Cisco says it will compete in the SaaS, collaboration platform and IT foundation areas of cloud computing. But it has no plans for offering IT compute as a service, company officials said during the Cisco Live Virtual conference today.
Citing data from IDC, Cisco says cloud computing will grow 27% compounded annually from 2008 to 2012, reaching $42 billion by that time. This is five times the rate of current enterprise IT spending, Cisco says.
Cisco also says there are four distinct markets, or layers of markets, emerging within cloud computing -- SaaS at the top, then collaboration platform services like WebEx, compute sevices and lastly, IT foundation, or infrastructure.

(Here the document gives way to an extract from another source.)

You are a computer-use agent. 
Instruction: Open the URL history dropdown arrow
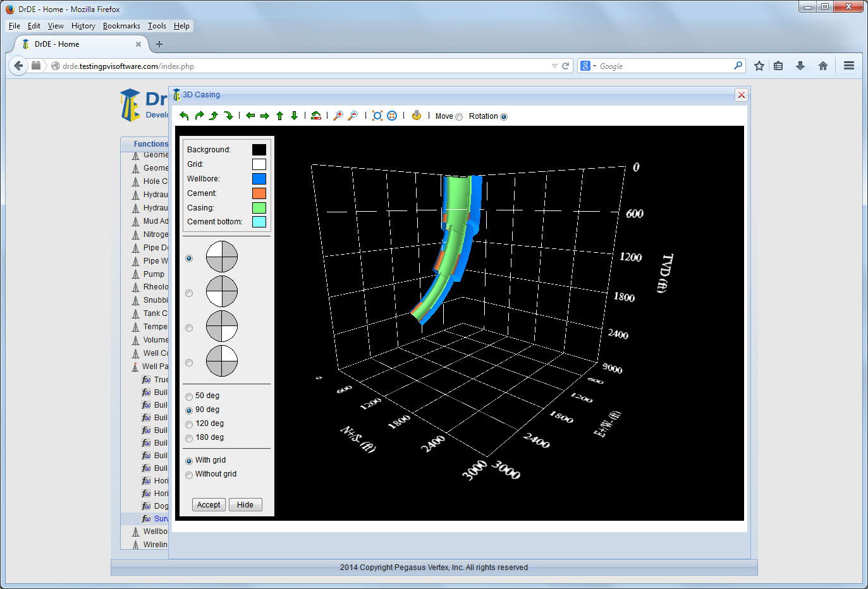(x=554, y=66)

Cisco intends to compete with Microsoft, Google, IBM, HP and others in all but compute services. That would encroach on the turf of service provider customers like Savvis, which is using the new Unified Computing System (UCS), the key foundational element in Cisco's cloud computing vision.
"We don't necessarily want to be a service provider," said CTO Padmasree Warrior, though adding the company will provision WebEx and security services from a Cisco cloud.
Cisco, however, might compete with Microsoft and Google is offering office applications like documents, spreadsheets and presentation packages. Cisco is "thinking about it but not there today," said Doug Dennerline, SVP and GM of Cisco's collaboration software group.
Already in service provider clouds is Cisco's Call Manager IP Telephony offering. Some of them are selling it as a service, Dennerline says. Cisco also plans to bundle Call Manager and WebEx with UCS as well, he said.
Cisco differentiates itself in its ability to stitch together on-premise facilities with public, private or hybrid clouds, and secure the entire environment via the network infrastructure, Dennerline said. It avoids commoditization -- hardware and otherwise -- by layering on features like policy, governance, security and high availability, and then balances that with a mix of on-premise and cloud-based infrastructure and the ability to "federate" between them.